Andrew introduced the difference between a problem, and a polarity. If there’s no upside, then it’s a problem. If there is an upside, it’s a polarity. Take gossip for an example – there are benefits to gossip; there’s a reason people do it and get something out of it. A problem, in his framework, was something like a conveyor belt that wasn’t wide enough to accommodate the pizza. Cultural issues were almost always going to be polarities, it seems.

Problem solving:

  • Working towards a final answer, decision, or outcome
  • Requires an Either/Or mindset
  • Policies, rules, facts, solution to problem

Polarity Management:

  • Managing unsolvable problems, optimizing the tension between 2 interdependent opposites
  • Requires a Both/And mindset
  • Stability and Change; Activity and Rest; Planning and Action

This frame-shift was presented as a key to more effective leadership.

In the second half of his talk, Andrew started with a curious exercise. He ran four scenes with two people who had a certain relationship and a certain location. In the first version, the actors were given the location and relationship. In the second version (I tried this one), one actor knew the relationship and the other actor knew the location. In the third version, an audience member knew both and would ding a bell if the dialog was “right”, and in the fourth version the actors drew dialog from slips of paper to constantly evolve the entire story.

This demonstrated four different problem types:
KNOWN: Both players knew who and where
KNOWABLE: Players could learn who and where from each other
COMPLEX: Players could possibly discern who and where (in hindsight) by probing
CHAOTIC: Who and where were unpredictable, as was dialogue

and with that comes four different approaches to problem solving:
KNOWN: Sense – Categorize – Respond
KNOWABLE: Sense – Analyze – Respond
COMPLEX: Probe – Sense – Respond
CHAOTIC: Act – Sense – Respond

[and part of the point here was the use of improv to demonstrate this model more tangibly than a basic slide deck, or say, um, a blog entry]

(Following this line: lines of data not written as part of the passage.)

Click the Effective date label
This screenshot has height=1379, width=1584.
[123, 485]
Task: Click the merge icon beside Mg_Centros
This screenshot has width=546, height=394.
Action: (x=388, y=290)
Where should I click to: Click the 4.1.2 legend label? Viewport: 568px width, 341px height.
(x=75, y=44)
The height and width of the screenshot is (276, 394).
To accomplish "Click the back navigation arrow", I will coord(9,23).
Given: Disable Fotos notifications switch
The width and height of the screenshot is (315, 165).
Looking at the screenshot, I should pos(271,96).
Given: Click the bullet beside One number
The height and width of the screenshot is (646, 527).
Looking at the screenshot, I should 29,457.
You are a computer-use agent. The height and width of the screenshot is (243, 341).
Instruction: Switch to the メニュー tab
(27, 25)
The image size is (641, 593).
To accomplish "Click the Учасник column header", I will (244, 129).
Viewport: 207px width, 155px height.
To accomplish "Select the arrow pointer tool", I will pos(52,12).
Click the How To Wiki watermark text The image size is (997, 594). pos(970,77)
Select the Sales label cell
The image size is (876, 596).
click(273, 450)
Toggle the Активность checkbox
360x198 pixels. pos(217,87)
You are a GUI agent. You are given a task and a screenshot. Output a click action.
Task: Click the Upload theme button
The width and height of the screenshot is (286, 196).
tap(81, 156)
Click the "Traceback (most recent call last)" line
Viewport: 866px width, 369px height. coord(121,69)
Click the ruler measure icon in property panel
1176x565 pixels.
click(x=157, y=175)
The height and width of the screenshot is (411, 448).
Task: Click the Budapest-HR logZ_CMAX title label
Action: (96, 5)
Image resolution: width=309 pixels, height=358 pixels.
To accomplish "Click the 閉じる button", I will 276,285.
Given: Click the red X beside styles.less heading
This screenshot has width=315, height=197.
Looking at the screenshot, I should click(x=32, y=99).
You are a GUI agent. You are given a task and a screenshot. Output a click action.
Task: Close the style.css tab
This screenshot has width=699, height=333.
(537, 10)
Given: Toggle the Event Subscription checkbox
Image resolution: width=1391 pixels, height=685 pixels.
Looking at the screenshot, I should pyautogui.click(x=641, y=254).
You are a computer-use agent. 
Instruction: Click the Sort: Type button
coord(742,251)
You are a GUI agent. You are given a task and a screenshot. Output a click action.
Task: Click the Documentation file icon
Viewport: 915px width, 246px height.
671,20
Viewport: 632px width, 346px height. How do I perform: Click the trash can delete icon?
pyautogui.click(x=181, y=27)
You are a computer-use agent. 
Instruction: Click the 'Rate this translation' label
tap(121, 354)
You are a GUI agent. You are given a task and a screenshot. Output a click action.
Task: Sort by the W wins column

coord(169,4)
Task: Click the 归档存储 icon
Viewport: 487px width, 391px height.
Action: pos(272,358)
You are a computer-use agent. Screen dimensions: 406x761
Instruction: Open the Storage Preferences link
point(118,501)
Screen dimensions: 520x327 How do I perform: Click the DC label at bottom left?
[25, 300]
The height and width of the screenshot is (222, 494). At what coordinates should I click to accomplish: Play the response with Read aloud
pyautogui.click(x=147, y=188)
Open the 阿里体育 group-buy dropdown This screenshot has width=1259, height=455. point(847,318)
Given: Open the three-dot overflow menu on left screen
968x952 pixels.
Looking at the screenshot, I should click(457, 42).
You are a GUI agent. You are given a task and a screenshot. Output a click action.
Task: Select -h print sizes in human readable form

There were certain types of jobs that tended strongly towards one of these types
KNOWN: Sense – Categorize – Respond — Loan officer, FDA inspector
KNOWABLE: Sense – Analyze – Respond — Architect
COMPLEX: Probe – Sense – Respond — Kindergarten teacher
CHAOTIC: Act – Sense – Respond — Firefighter

This is known as The Cynefin Framework.

Both of these models remind me of to Wicked Problems, a framework I was excited to encounter (though admittedly I haven’t found any way to apply it other than in conversation).

I’ll describe the other talks and the conference in general in subsequent posts.